Is this the best way to handle an incident with team members?
In reality this type of blame assigning is actually counterproductive and will contribute to creating a workplace culture of fear. John Lunney and Sue Lueder who are senior site reliability engineers (SREs) at Google wrote the following in their paper “Postmortem Culture: Learning from Failure”
“ Blameless postmortems are a tenet of SRE culture. For a postmortem to be truly blameless, it must focus on identifying the contributing causes of the incident without indicting any individual or team for bad or inappropriate behavior. A blamelessly written postmortem assumes that everyone involved in an incident had good intentions and did the right thing with the information they had.
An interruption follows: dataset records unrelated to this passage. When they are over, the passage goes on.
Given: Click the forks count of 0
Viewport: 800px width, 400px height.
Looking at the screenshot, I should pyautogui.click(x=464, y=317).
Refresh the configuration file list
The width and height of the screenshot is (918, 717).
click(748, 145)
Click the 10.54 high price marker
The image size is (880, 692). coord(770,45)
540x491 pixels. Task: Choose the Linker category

If a culture of finger pointing and shaming individuals or teams for doing the "wrong" thing prevails, people will not bring issues to light for fear of punishment.”
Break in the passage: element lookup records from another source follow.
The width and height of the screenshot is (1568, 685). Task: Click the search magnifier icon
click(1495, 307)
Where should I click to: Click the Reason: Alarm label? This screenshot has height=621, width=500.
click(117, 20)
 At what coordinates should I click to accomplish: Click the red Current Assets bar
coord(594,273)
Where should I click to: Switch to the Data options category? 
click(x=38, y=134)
Team individuals fearing retribution for past errors will hesitate to escalate issues which ultimately harm the company in the long run. Fear leads to stress, stress leads to poor choices, leading to further chaos down the road.
How do we ensure that our team is performing unrestrained by fear?
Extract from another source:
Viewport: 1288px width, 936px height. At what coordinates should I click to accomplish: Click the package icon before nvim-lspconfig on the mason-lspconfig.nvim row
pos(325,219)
Fostering blameless post mortems in the workplace is the key to understanding problems when they arise, getting on top of it and avoiding bigger problems from arising. The other great advantage of this is that it builds trust within teams which ensures they get the support they need to build great projects.
There are some ground rules:
- Words have inherent power, instead of asking who/why/when, ask how an incident happens. Write down results from discussions to increase visibility across the team. This will help establish workflows and worm out system weaknesses.
- Build a safe space for people who made the mistake to step up and talk about the mistakes they’ve made. This will instruct the rest of the team on how to avoid making the same mistake in the future strengthening the system as a whole.
- Make sure the entire team understands blamelessness in the workplace. Conduct meetings to help them grasp the concept and understand that failure is a unique opportunity to learn.
Fundamentally it all comes down to creating an environment of trust and identifying areas for improvement across the board. This will also promote transparency within the organization and exponentially increase incident handling. At Zenduty we believe in creating an environment where every employee is treated with respect and incidents are viewed as opportunities for making our teams stronger.